# Record extracts start

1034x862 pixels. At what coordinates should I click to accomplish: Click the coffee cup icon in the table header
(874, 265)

# Record extracts end
# Record extracts start

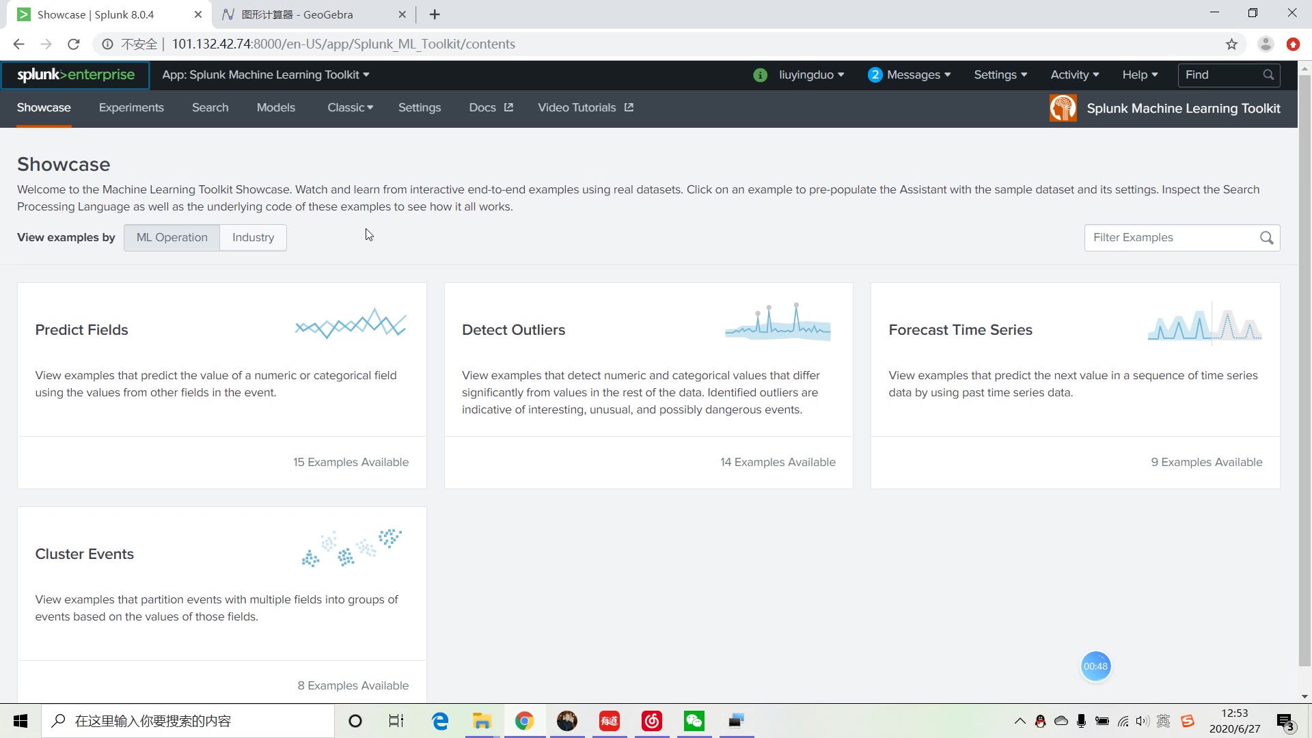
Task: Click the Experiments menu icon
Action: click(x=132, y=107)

# Record extracts end
# Record extracts start

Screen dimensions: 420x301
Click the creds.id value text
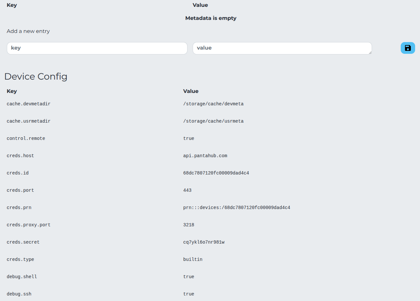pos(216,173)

# Record extracts end

Problem to work on: Extract verbatim the lines from the line with "Screen dimensions: 420x301" to the line with "pos(216,173)", including both of those lines. Omit the pictures from your answer.

Finished answer:
Screen dimensions: 420x301
Click the creds.id value text
pos(216,173)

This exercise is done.